Vivek Khera <khera@kcilink.com> writes: > Since this is historical data, I'm actually merging a couple of dumps > that span the time range. I've dealt with eliminating any conflicting > data (ie, clashing unique keys) but I'm not 100% sure that the foreign > key constraints are all met. Thus, when loading the data from the > second dump, I am leaving the FK triggers on. I think you'd be better off to drop the FK constraint, import, and re-add the constraint. The out-of-memory problem is probably due to the list of deferred trigger firings (one per tuple, or more if you have multiple FKs to check). Even if you had enough memory, you'd not have enough patience for all those retail FK checks to occur after the COPY finishes. At least in 7.4, adding an FK constraint on an existing table should produce a better plan than the retail checks involved in adding rows to a table with an existing FK constraint. regards, tom lane
>> key constraints are all met. Thus, when loading the data from the >> second dump, I am leaving the FK triggers on. > > I'd suggest dropping the constraints, adding the data and adding the > constraint again.
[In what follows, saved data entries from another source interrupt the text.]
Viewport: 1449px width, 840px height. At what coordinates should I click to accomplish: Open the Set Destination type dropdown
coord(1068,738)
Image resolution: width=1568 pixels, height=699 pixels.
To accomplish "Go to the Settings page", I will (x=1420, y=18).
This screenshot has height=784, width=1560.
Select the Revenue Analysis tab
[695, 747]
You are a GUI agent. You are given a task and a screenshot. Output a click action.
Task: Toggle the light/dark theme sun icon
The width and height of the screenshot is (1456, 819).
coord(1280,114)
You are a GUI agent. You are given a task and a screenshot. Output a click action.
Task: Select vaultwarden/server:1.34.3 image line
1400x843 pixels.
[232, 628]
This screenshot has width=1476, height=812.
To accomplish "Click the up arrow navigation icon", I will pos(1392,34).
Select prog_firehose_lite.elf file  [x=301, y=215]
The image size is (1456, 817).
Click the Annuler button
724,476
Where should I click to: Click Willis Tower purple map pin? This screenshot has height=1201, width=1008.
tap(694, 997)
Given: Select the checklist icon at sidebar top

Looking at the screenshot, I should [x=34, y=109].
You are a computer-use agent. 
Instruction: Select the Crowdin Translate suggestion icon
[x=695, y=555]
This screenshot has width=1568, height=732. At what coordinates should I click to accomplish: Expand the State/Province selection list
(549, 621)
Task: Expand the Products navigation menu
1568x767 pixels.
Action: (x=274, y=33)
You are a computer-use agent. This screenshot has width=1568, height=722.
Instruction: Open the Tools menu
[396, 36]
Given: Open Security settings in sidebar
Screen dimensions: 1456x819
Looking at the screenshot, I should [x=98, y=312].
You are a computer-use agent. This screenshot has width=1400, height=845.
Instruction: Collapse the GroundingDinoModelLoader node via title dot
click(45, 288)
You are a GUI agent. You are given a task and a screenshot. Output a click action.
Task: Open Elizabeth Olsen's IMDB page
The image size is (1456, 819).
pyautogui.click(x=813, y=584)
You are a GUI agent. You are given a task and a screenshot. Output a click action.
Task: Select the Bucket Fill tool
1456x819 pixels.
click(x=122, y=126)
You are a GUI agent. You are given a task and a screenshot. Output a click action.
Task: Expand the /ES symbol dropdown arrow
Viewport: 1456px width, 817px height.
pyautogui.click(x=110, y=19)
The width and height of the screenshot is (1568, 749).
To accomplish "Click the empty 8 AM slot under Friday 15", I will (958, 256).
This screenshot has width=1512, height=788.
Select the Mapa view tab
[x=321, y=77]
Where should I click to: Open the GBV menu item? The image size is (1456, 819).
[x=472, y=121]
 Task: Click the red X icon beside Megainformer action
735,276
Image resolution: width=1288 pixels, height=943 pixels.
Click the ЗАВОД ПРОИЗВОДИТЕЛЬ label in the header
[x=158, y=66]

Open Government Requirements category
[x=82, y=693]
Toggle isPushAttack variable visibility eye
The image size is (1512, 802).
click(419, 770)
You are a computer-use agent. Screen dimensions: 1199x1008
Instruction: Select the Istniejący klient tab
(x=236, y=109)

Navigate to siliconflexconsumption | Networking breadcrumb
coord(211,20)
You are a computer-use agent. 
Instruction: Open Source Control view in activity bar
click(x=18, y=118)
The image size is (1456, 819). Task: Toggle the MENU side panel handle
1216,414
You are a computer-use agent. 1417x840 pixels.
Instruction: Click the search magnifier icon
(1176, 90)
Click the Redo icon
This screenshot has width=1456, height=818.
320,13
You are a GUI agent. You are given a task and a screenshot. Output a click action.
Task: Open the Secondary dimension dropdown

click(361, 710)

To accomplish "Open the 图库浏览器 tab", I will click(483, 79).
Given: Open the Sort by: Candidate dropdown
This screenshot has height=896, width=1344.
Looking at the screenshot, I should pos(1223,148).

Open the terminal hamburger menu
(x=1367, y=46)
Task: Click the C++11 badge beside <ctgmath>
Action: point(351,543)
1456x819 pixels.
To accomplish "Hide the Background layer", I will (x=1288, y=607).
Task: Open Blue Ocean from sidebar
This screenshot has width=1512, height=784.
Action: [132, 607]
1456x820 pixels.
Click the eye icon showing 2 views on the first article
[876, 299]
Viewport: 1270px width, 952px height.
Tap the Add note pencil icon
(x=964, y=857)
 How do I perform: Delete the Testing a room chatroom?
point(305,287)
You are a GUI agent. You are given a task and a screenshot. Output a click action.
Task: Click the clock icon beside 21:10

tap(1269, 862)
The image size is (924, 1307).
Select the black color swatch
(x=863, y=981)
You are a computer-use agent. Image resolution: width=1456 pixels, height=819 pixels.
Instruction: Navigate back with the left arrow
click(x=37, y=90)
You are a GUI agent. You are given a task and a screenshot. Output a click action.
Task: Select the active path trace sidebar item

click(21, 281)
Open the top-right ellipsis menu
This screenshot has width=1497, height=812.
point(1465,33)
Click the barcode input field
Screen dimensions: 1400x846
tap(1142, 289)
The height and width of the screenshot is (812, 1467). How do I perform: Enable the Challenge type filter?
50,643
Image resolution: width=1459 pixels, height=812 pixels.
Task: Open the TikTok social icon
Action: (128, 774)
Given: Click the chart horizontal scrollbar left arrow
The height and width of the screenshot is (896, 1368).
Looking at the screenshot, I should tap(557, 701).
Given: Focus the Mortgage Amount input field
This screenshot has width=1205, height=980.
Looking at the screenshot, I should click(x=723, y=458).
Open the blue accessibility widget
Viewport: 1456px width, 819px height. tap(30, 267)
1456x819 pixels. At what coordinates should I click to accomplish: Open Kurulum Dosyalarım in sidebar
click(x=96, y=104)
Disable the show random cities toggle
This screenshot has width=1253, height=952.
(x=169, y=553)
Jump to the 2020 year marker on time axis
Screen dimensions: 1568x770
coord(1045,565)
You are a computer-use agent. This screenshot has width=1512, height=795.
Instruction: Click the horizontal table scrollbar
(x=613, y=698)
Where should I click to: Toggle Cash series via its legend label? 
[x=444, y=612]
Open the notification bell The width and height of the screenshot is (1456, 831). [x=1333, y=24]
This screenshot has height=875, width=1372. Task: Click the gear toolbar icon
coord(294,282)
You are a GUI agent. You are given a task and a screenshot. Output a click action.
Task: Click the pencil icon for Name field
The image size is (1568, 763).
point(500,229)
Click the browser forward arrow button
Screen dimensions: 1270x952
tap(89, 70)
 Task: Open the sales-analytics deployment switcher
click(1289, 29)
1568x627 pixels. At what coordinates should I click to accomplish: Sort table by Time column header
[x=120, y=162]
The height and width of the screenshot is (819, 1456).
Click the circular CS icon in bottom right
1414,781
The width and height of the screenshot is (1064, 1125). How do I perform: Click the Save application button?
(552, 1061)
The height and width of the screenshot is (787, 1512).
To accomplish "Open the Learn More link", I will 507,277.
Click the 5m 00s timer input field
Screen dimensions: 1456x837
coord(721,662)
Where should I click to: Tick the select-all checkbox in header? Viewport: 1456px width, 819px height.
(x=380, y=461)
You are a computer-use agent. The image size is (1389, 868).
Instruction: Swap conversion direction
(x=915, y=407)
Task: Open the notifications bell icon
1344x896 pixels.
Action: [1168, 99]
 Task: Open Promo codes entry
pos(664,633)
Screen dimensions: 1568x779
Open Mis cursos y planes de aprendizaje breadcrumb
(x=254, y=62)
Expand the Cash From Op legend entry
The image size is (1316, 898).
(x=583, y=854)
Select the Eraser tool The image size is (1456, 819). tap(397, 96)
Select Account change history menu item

If you're using 7.4 the speed will be better for > checking the constraint, and if the constraint is not satisfied, you'll > need to remove the offending row and recreate the constraint, but > that's > better than having to reimport. Thanks to Stephan and Tom for the same suggestion. I'm also glad to know it is not a leak but just a large amount of memory use. The load is still taking a LOOONG time because it is just a lowly IDE disk (but it is UDMA100)... 96 hours so far and the memory usage is steady.